Christianity is a marked feature of contemporary Zambia. Large church buildings in the country's towns and cities - most of them modern, others obviously relics of colonial times - affirm this fact just as do the smaller and much simpler meeting halls that mushroom along the Zambian highways and bush roads. Statistical figures, however reliable or not, corroborate such sketchy visual impressions. According to Barrett (1982:765) 64.9% of the total Zambian population belonged to one of the Christian churches in 1969 (census date), and the number of Christians in Zambia grows by more than 4% per annum. Characteristic for Zambian, or even African, Christianity is not only the increase in membership but also the vast variety of the Christian denominations. In the emergent township of Sinazeze in the southern part of the Zambezi Valley, for example, the number of local Christian churches rose by more than 100% within five years from 13 in 1988 to 28 in 1993 (personal communication Ute Luig). This perplexing number included most of the former mission churches, like the United Church of Zambia, Roman Catholic Church, Salvation Army, Seventh Day Adventists, Jehova's Witnesses etc., but also an increasing number of so-called African churches, like the Maranke Church (see Jules-Rosette 1975) and several Mutumwa churches (see Dillon-Malone 1983). Membership of the churches seems to be fluid and depending on changing fashions. While some people attend services of several churches to find out which one suits them best, others adhere to one particular denomination that they regard as their Church. However, in most denominations people from all social strata and of diverse educational backgrounds are present, although women and adolescent girls and boys are the most ardent participants. Thus, Christianity is not confined to urban and semi-urban areas, but is also well rooted in the rural hinterland of these centres of modernity. Even in the most distant villages of the Gwembe Valley young people gather in the evenings for choir and prayer sessions, and their singing and drumming, their exhilarating prayers continue long after midnight.

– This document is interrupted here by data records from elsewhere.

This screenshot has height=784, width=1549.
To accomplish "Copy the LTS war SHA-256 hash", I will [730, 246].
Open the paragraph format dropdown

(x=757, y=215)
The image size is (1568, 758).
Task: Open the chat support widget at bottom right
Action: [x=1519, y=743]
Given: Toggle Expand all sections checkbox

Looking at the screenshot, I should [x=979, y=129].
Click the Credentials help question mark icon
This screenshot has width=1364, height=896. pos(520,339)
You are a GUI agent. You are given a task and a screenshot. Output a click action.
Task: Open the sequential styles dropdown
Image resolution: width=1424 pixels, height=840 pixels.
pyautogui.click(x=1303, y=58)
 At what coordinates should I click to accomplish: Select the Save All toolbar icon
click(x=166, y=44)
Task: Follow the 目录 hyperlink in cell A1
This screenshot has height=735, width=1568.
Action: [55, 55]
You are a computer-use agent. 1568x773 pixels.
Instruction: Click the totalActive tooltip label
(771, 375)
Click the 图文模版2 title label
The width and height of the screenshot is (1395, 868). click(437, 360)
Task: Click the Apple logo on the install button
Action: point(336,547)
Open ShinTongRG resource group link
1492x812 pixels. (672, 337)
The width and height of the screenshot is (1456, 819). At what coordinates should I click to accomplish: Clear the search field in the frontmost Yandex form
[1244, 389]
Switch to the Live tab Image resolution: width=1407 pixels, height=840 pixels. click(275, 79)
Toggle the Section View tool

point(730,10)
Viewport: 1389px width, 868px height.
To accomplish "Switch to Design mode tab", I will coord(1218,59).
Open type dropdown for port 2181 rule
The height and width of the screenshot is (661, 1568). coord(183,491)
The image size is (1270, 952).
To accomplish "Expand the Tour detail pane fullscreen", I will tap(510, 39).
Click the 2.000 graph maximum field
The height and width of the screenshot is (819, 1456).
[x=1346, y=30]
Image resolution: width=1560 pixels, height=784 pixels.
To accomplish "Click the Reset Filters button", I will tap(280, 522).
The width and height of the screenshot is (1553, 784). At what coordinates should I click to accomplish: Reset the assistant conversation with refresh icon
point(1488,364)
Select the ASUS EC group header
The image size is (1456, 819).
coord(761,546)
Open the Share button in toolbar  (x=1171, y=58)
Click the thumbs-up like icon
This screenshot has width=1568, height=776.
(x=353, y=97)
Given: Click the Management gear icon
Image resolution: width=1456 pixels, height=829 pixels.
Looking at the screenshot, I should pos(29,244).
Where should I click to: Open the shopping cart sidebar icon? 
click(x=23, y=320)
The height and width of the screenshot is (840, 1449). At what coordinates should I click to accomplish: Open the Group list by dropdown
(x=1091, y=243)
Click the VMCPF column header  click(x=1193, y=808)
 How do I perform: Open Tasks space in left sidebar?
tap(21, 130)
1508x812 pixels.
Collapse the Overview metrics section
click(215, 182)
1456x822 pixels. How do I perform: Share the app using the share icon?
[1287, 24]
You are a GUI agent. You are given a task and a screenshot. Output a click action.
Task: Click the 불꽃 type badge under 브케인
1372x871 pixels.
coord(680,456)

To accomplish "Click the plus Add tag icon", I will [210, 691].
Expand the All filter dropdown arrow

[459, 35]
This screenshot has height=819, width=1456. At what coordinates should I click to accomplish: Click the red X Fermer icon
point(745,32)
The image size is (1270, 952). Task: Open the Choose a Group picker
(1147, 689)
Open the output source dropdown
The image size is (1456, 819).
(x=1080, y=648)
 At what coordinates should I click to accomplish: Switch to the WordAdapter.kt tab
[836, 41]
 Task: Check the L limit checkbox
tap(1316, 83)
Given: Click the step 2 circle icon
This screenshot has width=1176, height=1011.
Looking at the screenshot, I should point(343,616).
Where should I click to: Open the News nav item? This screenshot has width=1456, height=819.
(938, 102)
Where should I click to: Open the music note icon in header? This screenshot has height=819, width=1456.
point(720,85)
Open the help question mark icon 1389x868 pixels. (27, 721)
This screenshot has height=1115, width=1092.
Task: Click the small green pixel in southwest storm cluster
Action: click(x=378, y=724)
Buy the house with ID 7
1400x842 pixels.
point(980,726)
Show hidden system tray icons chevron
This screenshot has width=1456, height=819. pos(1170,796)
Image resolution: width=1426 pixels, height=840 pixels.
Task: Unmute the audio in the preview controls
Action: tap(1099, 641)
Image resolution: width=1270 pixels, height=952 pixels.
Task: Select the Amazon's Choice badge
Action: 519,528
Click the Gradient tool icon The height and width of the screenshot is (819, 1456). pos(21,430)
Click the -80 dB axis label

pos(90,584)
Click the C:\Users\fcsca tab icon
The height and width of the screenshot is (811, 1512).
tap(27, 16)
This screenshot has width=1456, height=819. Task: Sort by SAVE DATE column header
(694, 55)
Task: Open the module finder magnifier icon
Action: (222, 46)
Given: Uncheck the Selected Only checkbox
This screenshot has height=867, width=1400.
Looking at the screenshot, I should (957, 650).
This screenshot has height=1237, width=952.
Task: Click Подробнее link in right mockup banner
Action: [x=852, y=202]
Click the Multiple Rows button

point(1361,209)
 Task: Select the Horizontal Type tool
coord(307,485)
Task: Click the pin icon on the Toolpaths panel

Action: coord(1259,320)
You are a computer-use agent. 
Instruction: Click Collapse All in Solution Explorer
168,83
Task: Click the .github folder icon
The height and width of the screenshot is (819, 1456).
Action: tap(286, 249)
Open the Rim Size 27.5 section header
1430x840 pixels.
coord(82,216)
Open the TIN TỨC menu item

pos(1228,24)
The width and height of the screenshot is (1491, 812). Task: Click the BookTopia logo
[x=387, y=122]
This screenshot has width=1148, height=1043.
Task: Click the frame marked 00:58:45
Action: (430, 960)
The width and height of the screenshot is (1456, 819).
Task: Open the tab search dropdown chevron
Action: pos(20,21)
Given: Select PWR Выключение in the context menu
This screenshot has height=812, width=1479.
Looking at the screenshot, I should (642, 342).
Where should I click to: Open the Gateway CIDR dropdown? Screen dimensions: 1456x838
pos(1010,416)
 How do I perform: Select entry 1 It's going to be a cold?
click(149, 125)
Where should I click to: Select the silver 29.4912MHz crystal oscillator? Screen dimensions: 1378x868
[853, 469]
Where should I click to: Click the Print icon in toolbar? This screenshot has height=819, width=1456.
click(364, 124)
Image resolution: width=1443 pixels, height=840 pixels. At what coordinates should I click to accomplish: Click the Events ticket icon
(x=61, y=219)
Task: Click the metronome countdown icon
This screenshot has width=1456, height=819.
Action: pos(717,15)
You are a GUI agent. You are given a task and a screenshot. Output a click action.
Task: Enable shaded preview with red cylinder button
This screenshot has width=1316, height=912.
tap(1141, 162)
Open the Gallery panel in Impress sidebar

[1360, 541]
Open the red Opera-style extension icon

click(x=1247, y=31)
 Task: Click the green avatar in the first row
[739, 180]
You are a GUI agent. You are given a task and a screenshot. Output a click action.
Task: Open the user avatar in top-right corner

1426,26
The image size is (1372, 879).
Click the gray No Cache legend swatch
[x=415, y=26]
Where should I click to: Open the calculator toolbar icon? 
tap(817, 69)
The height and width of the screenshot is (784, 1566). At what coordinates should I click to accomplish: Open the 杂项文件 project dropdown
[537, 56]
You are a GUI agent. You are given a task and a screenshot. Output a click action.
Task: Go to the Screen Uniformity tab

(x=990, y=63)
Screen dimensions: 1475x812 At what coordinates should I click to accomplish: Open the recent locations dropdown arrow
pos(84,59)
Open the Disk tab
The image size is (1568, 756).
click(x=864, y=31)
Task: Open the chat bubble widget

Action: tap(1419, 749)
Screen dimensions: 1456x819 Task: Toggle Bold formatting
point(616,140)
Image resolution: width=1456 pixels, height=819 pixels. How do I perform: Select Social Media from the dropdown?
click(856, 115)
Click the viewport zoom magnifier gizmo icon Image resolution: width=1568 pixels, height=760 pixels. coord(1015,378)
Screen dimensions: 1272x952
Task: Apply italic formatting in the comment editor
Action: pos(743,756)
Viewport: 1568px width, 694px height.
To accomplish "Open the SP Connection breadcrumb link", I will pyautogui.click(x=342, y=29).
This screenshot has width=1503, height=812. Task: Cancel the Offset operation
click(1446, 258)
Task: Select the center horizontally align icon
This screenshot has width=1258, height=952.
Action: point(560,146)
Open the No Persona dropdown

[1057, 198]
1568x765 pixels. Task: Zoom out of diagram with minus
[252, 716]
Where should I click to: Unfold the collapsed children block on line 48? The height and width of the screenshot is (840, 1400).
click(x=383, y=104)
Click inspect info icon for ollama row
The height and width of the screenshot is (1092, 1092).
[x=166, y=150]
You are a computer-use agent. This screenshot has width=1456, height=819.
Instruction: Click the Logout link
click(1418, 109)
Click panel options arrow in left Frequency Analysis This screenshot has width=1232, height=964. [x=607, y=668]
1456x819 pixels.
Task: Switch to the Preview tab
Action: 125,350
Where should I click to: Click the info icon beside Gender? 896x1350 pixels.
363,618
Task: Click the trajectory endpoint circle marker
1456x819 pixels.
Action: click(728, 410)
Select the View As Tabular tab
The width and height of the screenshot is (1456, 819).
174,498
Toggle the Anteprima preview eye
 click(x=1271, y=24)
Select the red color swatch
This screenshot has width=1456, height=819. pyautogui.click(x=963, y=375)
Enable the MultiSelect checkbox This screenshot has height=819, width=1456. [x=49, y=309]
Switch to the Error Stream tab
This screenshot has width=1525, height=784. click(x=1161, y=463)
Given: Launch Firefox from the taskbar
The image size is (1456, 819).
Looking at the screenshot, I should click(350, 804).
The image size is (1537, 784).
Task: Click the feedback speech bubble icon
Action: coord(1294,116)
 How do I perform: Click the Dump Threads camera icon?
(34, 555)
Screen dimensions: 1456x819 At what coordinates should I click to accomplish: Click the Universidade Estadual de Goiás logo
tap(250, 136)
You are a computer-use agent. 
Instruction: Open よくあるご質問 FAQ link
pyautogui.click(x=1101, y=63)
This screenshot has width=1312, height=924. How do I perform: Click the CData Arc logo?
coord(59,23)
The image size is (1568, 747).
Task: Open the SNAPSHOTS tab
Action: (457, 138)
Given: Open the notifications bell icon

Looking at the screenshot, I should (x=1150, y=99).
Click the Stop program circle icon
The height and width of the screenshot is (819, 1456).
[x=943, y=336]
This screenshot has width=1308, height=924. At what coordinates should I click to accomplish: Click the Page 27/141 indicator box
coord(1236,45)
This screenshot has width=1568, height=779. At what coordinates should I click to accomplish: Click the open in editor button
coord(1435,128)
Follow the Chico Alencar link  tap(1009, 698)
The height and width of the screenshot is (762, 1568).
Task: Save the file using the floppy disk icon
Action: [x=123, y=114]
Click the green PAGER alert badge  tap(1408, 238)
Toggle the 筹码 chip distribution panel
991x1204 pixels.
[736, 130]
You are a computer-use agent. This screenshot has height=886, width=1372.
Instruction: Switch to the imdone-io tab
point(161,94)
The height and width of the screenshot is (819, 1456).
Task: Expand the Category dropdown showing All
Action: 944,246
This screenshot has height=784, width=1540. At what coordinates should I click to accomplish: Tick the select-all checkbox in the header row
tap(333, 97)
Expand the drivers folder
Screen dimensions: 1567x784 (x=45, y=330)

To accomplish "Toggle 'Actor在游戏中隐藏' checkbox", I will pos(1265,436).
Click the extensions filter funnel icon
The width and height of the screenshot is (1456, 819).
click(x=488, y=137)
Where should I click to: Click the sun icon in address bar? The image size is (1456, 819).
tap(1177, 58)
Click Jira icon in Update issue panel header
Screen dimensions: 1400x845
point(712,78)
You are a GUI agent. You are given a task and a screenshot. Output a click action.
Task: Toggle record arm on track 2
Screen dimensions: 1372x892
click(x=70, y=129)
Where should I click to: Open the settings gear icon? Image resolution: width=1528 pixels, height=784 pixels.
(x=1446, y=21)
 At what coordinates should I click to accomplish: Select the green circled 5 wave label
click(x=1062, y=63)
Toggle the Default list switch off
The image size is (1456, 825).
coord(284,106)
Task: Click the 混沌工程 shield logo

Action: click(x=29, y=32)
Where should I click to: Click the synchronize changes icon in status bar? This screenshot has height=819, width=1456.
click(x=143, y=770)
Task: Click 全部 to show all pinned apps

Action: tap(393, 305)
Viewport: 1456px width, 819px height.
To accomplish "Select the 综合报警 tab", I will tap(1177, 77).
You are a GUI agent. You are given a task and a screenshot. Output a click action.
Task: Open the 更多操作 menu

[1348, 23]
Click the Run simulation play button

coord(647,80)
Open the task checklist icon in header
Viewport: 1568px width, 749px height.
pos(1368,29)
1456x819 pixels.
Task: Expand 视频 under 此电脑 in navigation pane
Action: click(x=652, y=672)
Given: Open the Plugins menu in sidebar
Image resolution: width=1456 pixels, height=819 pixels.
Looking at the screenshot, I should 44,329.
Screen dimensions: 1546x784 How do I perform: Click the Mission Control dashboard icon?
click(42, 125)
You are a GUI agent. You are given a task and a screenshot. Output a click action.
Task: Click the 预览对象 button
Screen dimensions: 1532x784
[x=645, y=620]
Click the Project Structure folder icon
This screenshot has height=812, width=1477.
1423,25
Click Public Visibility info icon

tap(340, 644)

However, this spreading of Christianity is only a recent development. Until the 1950s, the Zambezi Valley was one of the remotest parts of the country, enclosed by a steep, rugged escarpment that formed a natural barrier between the valley floor and the adjacent plateaux. The Valley population, known as the Valley or Gwembe Tonga, comprised some 86,000 people by the mid-fifties, of whom 55,000 lived on the north bank of the Zambezi River (now Zambia) and 31,000 on the south bank (now Zimbabwe). During most of the colonial period the villages in the Valley remained in relative isolation. Although Primitive Methodist Missionaries, since their arrival in 1901, continuously laboured to convert the Valley population to Christianity, the people clung tenaciously to their established ways of life, customs, and religious traditions. Up to the middle of this century the success of the Methodist Missionary was minute in terms of church membership. The small group of Christian converts was more or less confined to those people who found employment with the mission as teachers or evangelists. In the late fifties, however, when the planned formation of the Kariba Lake necessitated the resettlement of large portions of the population, the Valley was drawn closer to mainstream Zambia. The building of roads, the expansion of government services, and the consecutive integration into the national market economy, together with the upheavals caused by the resettlement and the end of the colonial era, were the major factors that pressed for social and cultural adjustment to the new circumstances. At the same time, Christianity began to gain momentum in the Valley on a larger scale.